**Fragmento:**

Apuntes mínimos de Historia de la Filosofía, capítulo 11
Pintura de Tomás de Aquino, en Notre Dame de París. |
Para Tomás de Aquino solo hay una respuesta a la pregunta sobre la existencia de Dios (como, por otro lado, a cualquier otra pregunta posible), en este caso la afirmativa; sin embargo hay dos
formas de acceder a dicha respuesta: la fe en la revelación divina y en su depositaria, la
Iglesia, y el razonamiento filosófico sobre los llamados preambula fidei, es decir, lo que, estrictamente hablando, no es asunto de fe, sino más bien algo presupuesto por la fe (desde un punto de vista lógico, no psicológico: ¿cómo creer lo que Dios revela sin saber que Dios existe?). El modo como Tomás procede en esta cuestión nos
sirve para comprender la relación que establece entre razón
y fe, o filosofía y teología. Es conveniente
admitir por fe la existencia de Dios, pues muchos no podrán llegar a esta
verdad de otra forma, pero no es estrictamente necesario: la razón también puede demostrarlo. Contra los averroístas,
Tomás afirma que la verdad es una, no doble, por lo que razón y fe deben, si no coincidir exactamente,
al menos concordar (no contradecirse): son dos caminos distintos para llegar a la
misma verdad.
Nada impide al filósofo que es además creyente cristiano ensayar razonamientos que lleven a la mente al conocimiento natural de Dios. A este respecto, Tomás de Aquino rechaza el argumento ontológico de San Anselmo (que
deduce la existencia de Dios de su idea como “aquello cuyo mayor no puede
ser pensado”) y propone a cambio cinco pruebas o “vías” que parten de hechos
conocidos por la experiencia para llegar a una primera causa de dichos hechos,
que es siempre Dios (consultar cuadro aquí). Las llamadas cinco vías son:
a) La que parte
del movimiento y concluye la existencia de un primer motor inmóvil.
b) La que
parte de la producción de los seres y concluye la existencia de una causa eficiente
no causada.

**Consigna A:** Según el fragmento, ¿qué argumento rechaza Tomás de Aquino?
**Consigna B:** Copia del fragmento, sin cambiar nada, el texto que va desde "Nada impide al" hasta "primer motor inmóvil.", incluidas ambas partes.
El material que viene a continuación va aparte y no tiene relación con el fragmento.

**Datos proporcionados:**
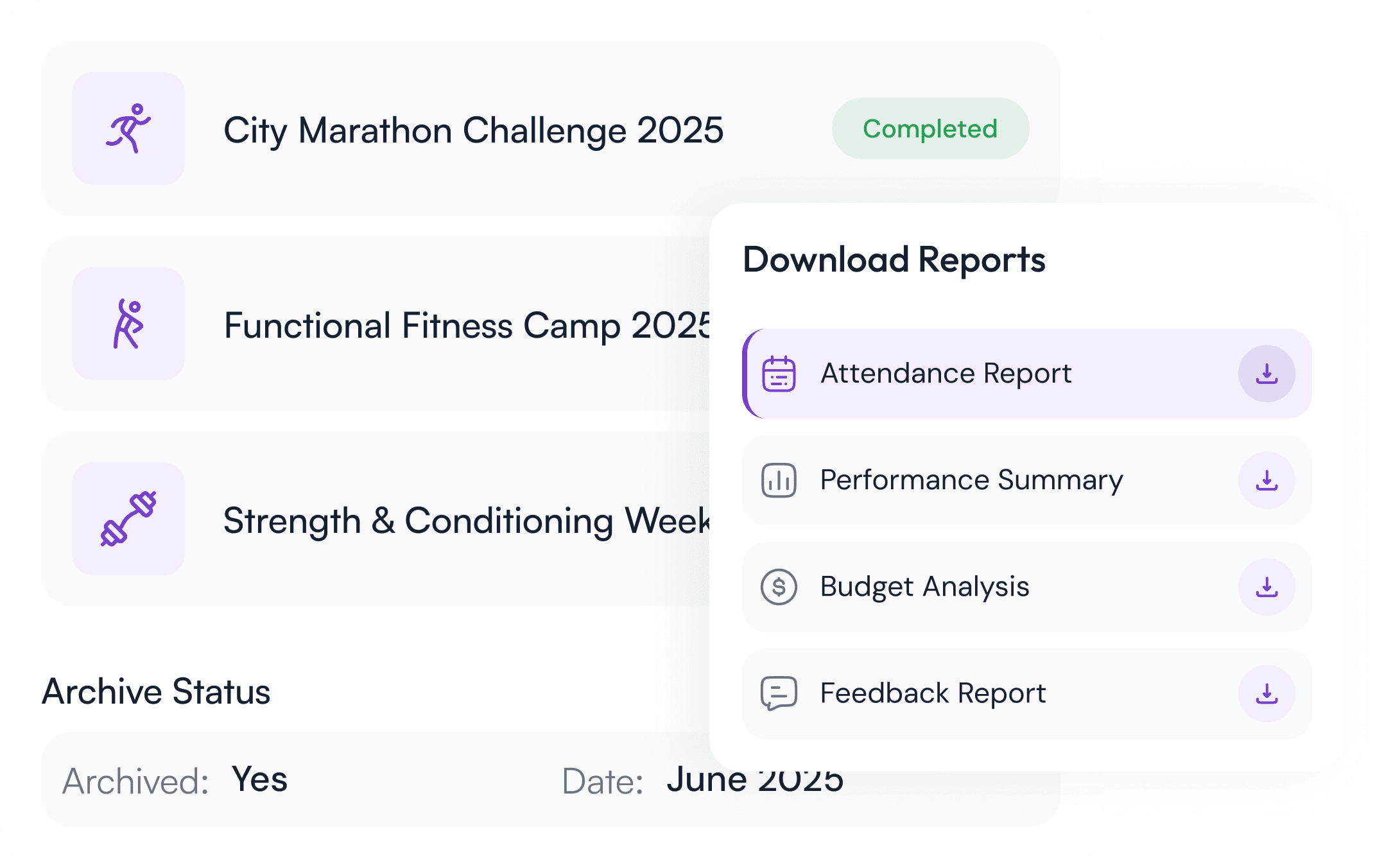
Task: Click the calendar icon beside Attendance Report
Action: (779, 374)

**Respuesta escrita A:** El argumento ontológico de San Anselmo.

**Respuesta escrita B:**
Nada impide al filósofo que es además creyente cristiano ensayar razonamientos que lleven a la mente al conocimiento natural de Dios. A este respecto, Tomás de Aquino rechaza el argumento ontológico de San Anselmo (que
deduce la existencia de Dios de su idea como “aquello cuyo mayor no puede
ser pensado”) y propone a cambio cinco pruebas o “vías” que parten de hechos
conocidos por la experiencia para llegar a una primera causa de dichos hechos,
que es siempre Dios (consultar cuadro aquí). Las llamadas cinco vías son:
a) La que parte
del movimiento y concluye la existencia de un primer motor inmóvil.